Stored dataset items
[Start of section]
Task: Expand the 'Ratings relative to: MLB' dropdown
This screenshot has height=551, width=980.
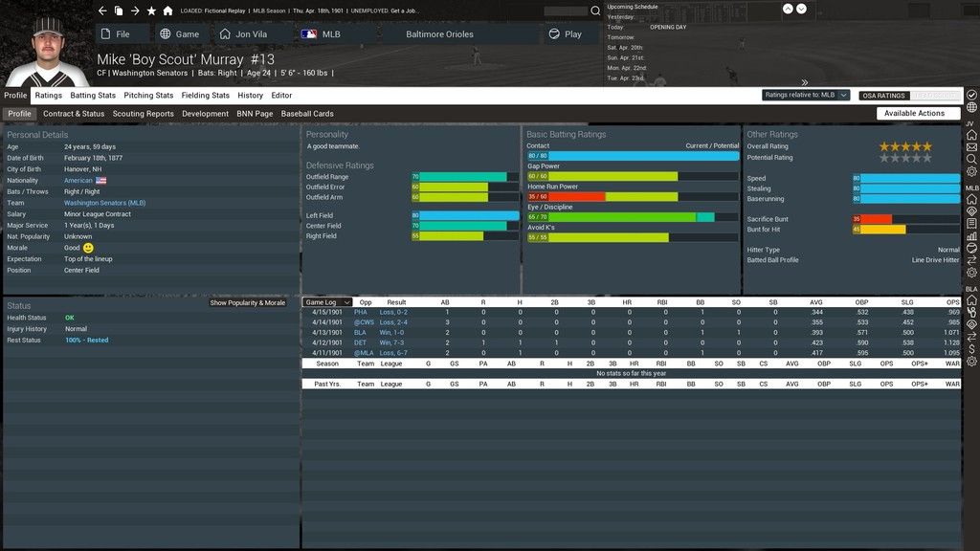Action: click(x=806, y=96)
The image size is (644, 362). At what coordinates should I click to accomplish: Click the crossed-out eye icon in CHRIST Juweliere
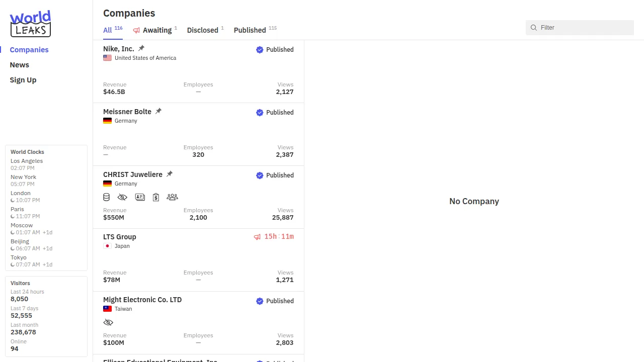(122, 197)
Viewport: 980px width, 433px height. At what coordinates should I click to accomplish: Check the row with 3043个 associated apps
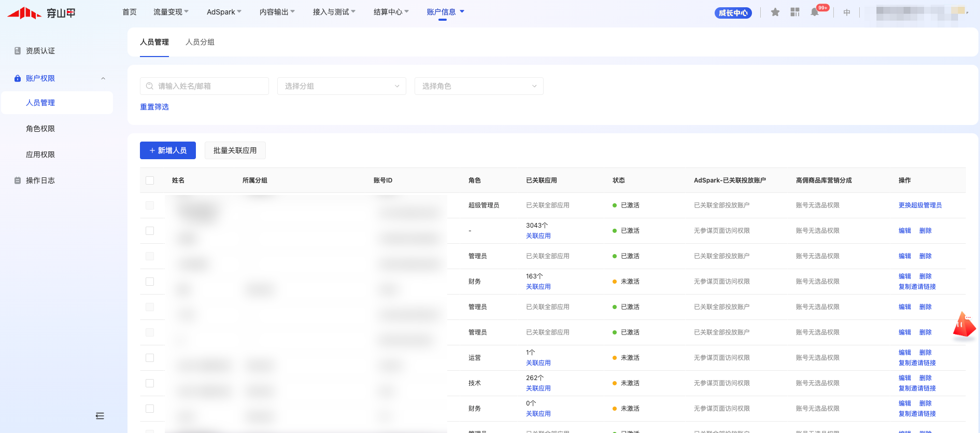pyautogui.click(x=150, y=231)
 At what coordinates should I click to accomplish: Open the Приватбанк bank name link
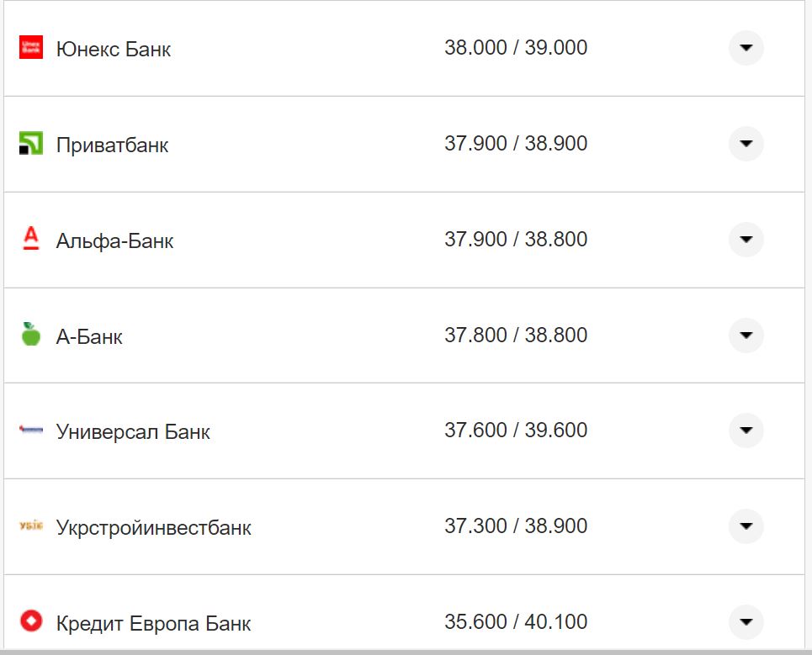[x=112, y=145]
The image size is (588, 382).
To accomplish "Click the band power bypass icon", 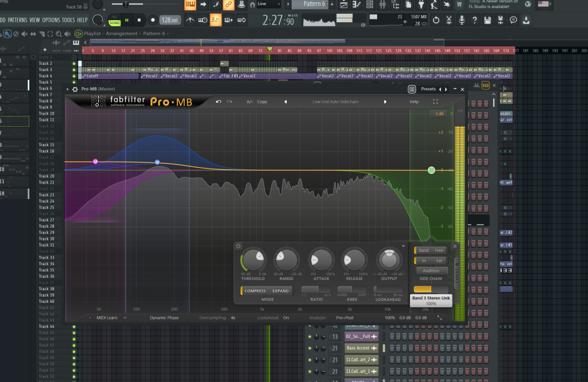I will [x=238, y=246].
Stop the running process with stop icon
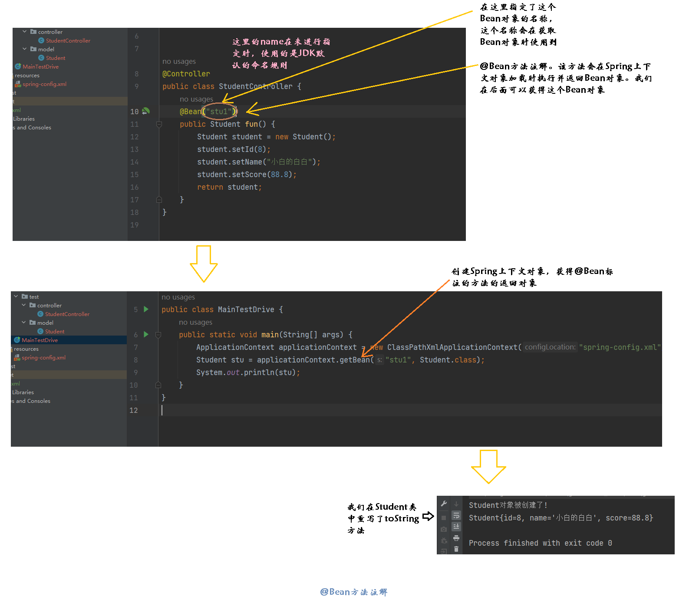This screenshot has height=616, width=676. click(444, 517)
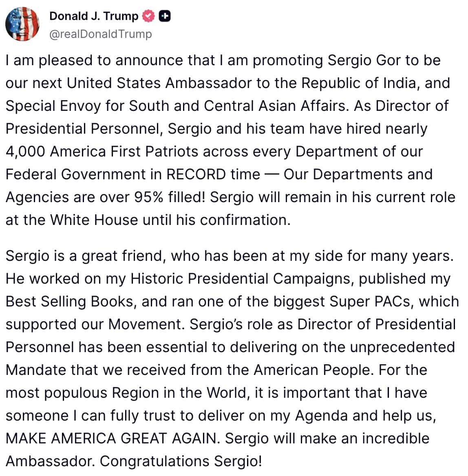The height and width of the screenshot is (476, 468).
Task: Click the capitalized word 'RECORD'
Action: pyautogui.click(x=196, y=174)
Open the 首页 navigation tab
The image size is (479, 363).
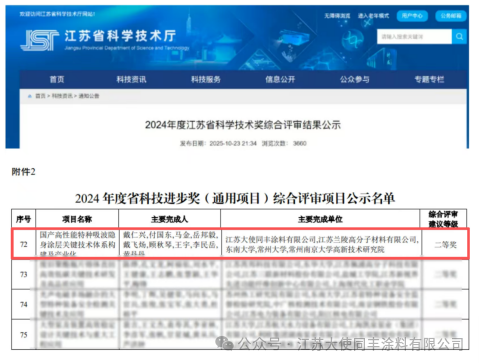tap(57, 79)
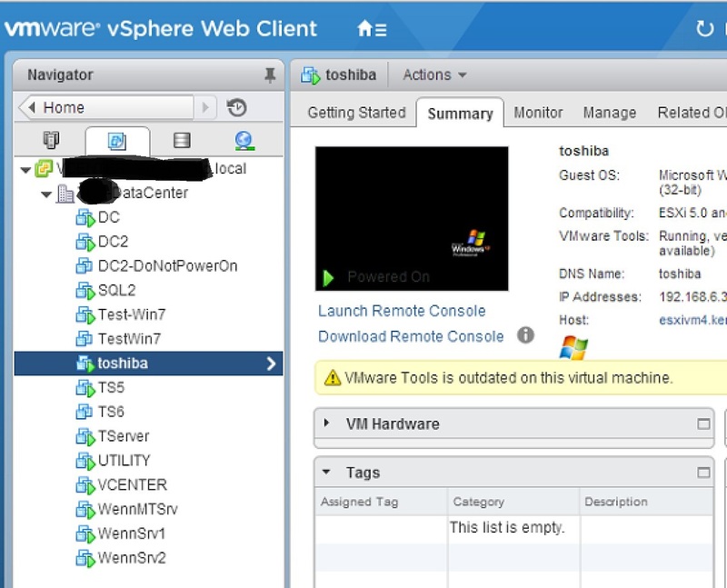
Task: Switch to the Storage inventory icon
Action: click(x=182, y=142)
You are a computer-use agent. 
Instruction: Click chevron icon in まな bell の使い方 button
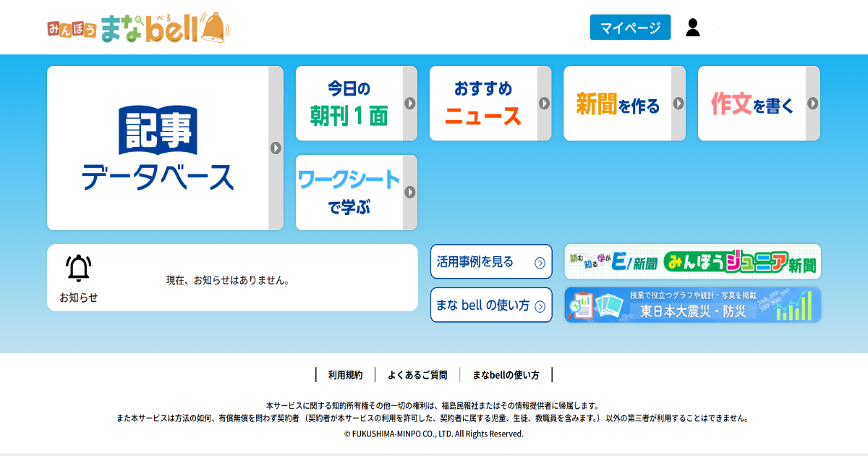coord(540,307)
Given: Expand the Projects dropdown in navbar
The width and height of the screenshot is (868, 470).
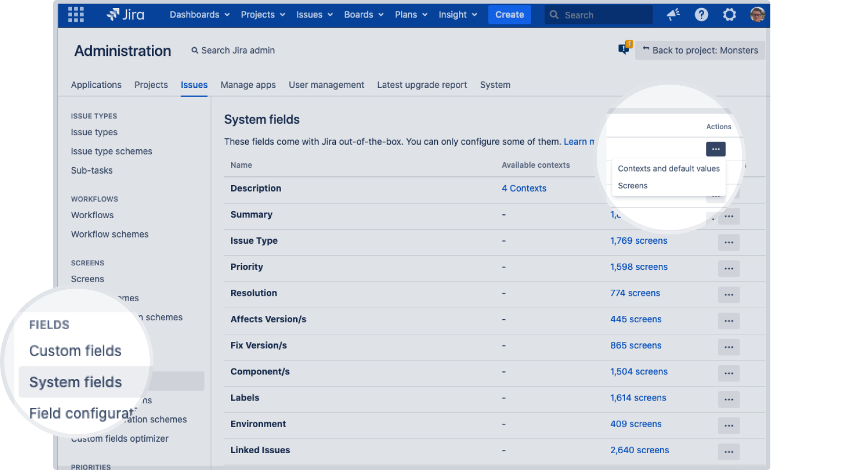Looking at the screenshot, I should (263, 15).
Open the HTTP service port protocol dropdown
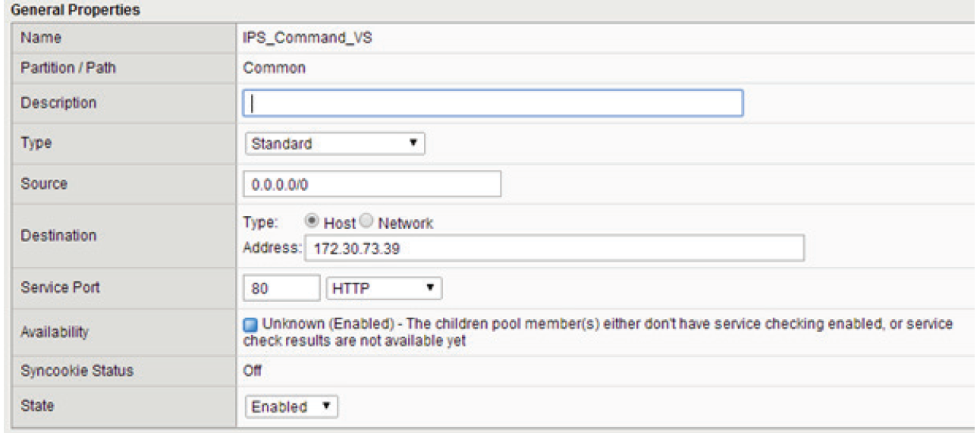The height and width of the screenshot is (439, 980). tap(384, 288)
[End of section]
> What is expected
If a line of the entries contains "Expand", it counts; say how many such lines there are and give only the number.

> Response to this exercise
2